• [ACTION ITEM] If a line of the records holds the word "will", copy it out.
----------
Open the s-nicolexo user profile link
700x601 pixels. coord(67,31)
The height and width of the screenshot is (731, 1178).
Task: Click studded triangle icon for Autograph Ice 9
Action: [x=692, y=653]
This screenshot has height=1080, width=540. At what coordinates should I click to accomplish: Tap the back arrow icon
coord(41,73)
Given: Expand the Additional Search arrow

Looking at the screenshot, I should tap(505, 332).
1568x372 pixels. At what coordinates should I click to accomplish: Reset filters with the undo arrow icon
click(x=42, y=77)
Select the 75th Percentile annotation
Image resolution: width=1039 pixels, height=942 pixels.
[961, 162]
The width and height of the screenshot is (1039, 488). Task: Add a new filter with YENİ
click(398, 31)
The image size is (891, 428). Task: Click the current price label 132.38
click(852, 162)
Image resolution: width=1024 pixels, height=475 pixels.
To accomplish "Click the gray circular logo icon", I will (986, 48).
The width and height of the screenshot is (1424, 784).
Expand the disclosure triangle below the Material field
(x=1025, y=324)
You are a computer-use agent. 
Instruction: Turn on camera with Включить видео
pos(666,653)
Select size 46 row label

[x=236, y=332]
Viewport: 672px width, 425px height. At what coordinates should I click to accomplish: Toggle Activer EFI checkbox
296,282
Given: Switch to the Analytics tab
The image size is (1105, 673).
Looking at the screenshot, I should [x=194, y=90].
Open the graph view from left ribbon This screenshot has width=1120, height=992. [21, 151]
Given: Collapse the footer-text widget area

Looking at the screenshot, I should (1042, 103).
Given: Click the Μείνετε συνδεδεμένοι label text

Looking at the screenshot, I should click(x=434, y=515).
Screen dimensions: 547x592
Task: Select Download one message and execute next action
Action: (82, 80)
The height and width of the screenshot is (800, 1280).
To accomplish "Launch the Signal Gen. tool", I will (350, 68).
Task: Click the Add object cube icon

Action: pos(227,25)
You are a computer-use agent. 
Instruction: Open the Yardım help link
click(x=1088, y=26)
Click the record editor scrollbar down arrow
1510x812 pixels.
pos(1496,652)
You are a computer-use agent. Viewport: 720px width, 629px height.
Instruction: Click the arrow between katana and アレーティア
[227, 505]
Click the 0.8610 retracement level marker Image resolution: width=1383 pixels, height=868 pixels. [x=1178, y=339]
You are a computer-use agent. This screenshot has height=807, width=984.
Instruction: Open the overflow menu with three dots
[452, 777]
----------
• [ANSWER FOR THIS EXERCISE]
To accomplish "Click the gray circular logo icon", I will (986, 48).
To accomplish "Launch the Signal Gen. tool", I will (350, 68).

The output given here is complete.